Il dottor Giovanni Angiolini parla del trattamento dei dolori articolari a “Buonasera dottore” su TV2000

I dolori articolari possono essere trattati in diversi modi, a seconda del tipo di patologia che affligge l’articolazione e del suo stadio di avanzamento. Tra i  metodi di trattamento dei dolori articolari più conosciuti ci sono le infiltrazioni, che possono essere utilizzate nello stadio iniziale ed intermedio dell’artrosi e nelle patologie acute. Le articolazioni che maggiormente sono trattate con le infiltrazioni sono: il ginocchio, l’anca, la spalla e la caviglia, anche se tutte le articolazioni possono essee infiltrate, se necessario. Il preparato utilizzato nell’infiltrazione è di diverso tipo, a seconda dell’effetto che si vuole ottenere e del tipo di patologia trattata; in particolare, vengono utilizzati:

  • i corticosteroidi: utilizzati per lungo tempo in passato, oggi sono usati molto più di rado e con cautela, a causa dei numerosi effetti collaterali che presentano;
  • l’acido ialuronico: è una sostanza presente in notevole quantità nel corpo umano, come nella cute, laddove dona turgore ed elasticità al tessuto cutaneo; si trova anche nel liquido sinoviale, che è presente all’interno dell’articolazione. Strutturalmente è un polisaccaride (uno zucchero), che viene prodotto dai sinoviociti di tipo B (cellule presenti sulla membrana sinoviale, che riveste internamente l’articolazione) e rende il liquido sinoviale viscoso e così in grado di ammortizzare gli urti e di proteggere il tessuto cartilagineo.
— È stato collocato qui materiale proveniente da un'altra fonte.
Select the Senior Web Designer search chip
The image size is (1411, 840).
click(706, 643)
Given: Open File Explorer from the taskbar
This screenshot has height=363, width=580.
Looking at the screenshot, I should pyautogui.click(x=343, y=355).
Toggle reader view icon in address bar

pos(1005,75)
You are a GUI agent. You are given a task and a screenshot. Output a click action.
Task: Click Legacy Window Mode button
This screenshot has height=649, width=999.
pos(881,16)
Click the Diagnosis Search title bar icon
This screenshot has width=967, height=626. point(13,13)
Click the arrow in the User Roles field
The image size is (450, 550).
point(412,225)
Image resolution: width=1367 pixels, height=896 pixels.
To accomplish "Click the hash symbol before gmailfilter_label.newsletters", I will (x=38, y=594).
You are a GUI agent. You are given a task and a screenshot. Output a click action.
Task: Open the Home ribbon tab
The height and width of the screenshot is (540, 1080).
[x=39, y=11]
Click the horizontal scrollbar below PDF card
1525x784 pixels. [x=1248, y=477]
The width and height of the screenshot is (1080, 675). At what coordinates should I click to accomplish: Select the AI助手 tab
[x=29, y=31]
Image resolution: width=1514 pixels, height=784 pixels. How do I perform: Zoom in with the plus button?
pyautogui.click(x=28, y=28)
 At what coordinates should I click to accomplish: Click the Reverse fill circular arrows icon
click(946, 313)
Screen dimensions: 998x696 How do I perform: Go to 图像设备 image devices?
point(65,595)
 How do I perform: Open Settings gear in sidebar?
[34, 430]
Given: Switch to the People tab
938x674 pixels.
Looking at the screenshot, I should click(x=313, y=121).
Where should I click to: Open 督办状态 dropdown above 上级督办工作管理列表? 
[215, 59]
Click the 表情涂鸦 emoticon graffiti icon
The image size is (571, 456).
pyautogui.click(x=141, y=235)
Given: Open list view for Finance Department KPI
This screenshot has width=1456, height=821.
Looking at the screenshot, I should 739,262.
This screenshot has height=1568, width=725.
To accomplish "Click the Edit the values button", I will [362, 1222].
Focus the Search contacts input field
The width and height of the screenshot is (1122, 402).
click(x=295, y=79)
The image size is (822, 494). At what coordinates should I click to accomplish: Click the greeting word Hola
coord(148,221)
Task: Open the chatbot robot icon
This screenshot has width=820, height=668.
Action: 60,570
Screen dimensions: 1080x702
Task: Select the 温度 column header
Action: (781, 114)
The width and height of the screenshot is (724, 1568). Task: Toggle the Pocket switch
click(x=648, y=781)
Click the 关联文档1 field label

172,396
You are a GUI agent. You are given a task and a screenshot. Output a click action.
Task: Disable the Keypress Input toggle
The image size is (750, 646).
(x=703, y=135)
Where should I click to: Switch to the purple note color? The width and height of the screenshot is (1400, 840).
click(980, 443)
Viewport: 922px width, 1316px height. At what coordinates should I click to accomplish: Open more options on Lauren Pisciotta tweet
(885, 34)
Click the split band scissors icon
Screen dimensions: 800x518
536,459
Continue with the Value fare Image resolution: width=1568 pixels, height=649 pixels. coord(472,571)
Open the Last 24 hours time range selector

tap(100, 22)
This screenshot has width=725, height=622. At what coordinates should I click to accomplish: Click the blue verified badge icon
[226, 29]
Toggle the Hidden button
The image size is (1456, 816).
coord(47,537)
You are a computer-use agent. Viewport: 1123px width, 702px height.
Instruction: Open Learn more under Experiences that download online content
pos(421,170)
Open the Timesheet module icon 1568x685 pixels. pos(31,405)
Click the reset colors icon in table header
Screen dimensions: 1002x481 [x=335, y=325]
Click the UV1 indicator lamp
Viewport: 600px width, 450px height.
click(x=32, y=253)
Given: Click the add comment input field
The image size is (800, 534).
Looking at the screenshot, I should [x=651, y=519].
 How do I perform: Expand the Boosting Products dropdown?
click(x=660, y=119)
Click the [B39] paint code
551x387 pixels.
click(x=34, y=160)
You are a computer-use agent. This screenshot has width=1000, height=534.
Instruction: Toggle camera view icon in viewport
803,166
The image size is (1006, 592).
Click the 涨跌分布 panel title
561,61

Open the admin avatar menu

Con l’invecchiamento, i sinoviociti di tipo B producono meno acido ialuronico, la cui presenza viene quindi a ridursi all’interno del liquido sinoviale, con una conseguente riduzione del potere ammortizzante e protettivo. Con l’infiltrazione di acido ialuronico si ripristina la quantità di sostanza mancante, grazie ad un processo detto di viscosupplementazione, e di conseguenza la funzionalità che prima veniva meno. L’infiltrazione con acido ialuronico può essere ripetuta dalle tre a cinque volte per ciclo, per un totale di un paio di cicli all’anno;
  • le cellule staminali mesenchimali: sono cellule staminali adulte multipotenti, in grado cioè di differenziarsi in tessuto cartilagineo, osseo o adiposo. Vengono prelevate tramite una miniliposuzione dal tessuto adiposo dell’addome, subiscono quindi un processo di purificazione ed infine vengono iniettate al paziente sotto forma di una pappa. Hanno un elevatissimo potere rigenerativo, antinfiammatorio, con conseguente scomparsa del dolore, e ripristano la funzionalità articolare. Poiché si tratta di un tessuto vitale, che permane all’interno dell’articolazione una volta inoculato, può essere necessaria anche una sola iniezione di questo tessuto per ottenere i rsultati desiderati. Il procedimento va però fatto in una sala operatoria, perché è necessario un ambiente sterile.